Bah, the mining activist, says the government needs to do more. “The company cannot create paradise for local communities,” he says. Diakite, the head of the mining industry group, says he shares the frustration. It’s the role of government to take its share in taxes and use them to improve the lives of its citizens, he says. He agrees that the consortium made mistakes in Boké but insists the industry is learning from its errors. “The responsibility of course lies on us, but it’s also the role of government institutions to be close to us, monitoring, advising, supporting, reporting,” he says. “If it cannot do it by itself, you have many NGOs and even media to raise awareness.”
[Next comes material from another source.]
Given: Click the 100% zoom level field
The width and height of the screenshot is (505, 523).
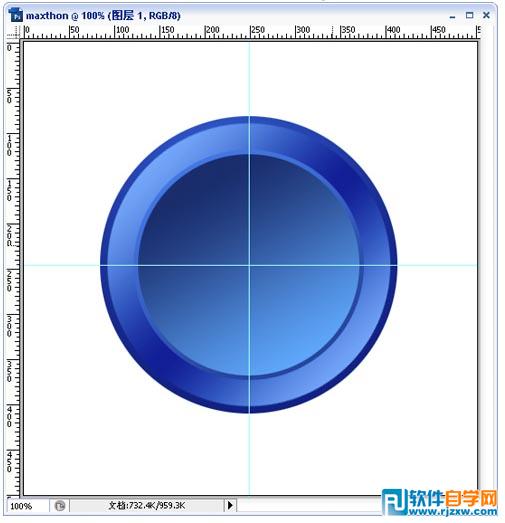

In early March, Doumbouya’s government halted work on Simandou. Guinea had been asking Rio Tinto to cooperate with the Chinese consortium on building the railway and port. The rival mining groups were “miles apart,” in some measure because of differences over how to address the project’s environmental impact, says Eric Humphery-Smith, a London-based senior Africa analyst at risk intelligence firm Verisk Maplecroft.

But scrapping Simandou was never in the cards, not with the government anticipating $15 billion in tax revenue over 25 years. The president’s edict forced the two sides together just weeks later and added the government as a 15% stakeholder in the mine and infrastructure projects. Combined output could ramp up to 200 million metric tons annually, worth $26 billion at current prices. The government also threatened the companies with penalties, including expropriation, if they fail to complete the railway by the end of 2024 and don’t begin mining by early 2025. “The worry for investors is that this ultimatum may incentivize the developers to cut corners,” says Humphery-Smith. “The sheer scale of the project means that scrutiny and tensions around issues such as local content, biodiversity, and governance will be supercharged.” On June 18, Doumbaya ratcheted up the pressure, giving the companies two weeks to ensure funding for the project.

Sidiki Conde, director general of the department in the Ministry of Environment and Sustainable Development charged with monitoring Simandou, acknowledges that the project poses serious challenges for his office. He says the environmental impact statement the consortium filed in December for its mining operation “was seriously criticized” by a committee of government ministries, nonprofits, and researchers. In the end, “the political decision counts,” he says. “We strive to do the maximum, but at some point, we are obliged to support the project.”

Now that the Chinese consortium and Rio Tinto have agreed to cooperate, the pace is picking up and the 2025 target seems in reach. In late May, WCS accepted bids for laying timber along the length of the railway tracks. China Harbour Engineering Construction Co., part of state-owned China Communications Construction Co., won a contract to build the port at Morébaya where the iron ore will be loaded on ships bound for China. Even China’s plan to curb carbon emissions and a crisis in its housing market aren’t standing in the way. Earlier this year, Xi announced that the nation’s climate goals shouldn't clash with other priorities, including securing adequate supplies of raw materials. For the Chinese government, more influence over the means of production abroad and the price globally, combined with policies shaping demand at home, would go a long way toward assuring that control over its fundamental economic pillars is ironclad.

Environmental groups in Guinea will be watching this progress, hoping to have the support of a new administration that has said it wants mining companies to help alleviate the country’s crushing poverty and mitigate environmental destruction. “The new government won’t let them do whatever they want,” says Action Mines’ Bah. “Otherwise it will be an ecological catastrophe.”

An abandoned truck on the road to a bauxite mine in Boké.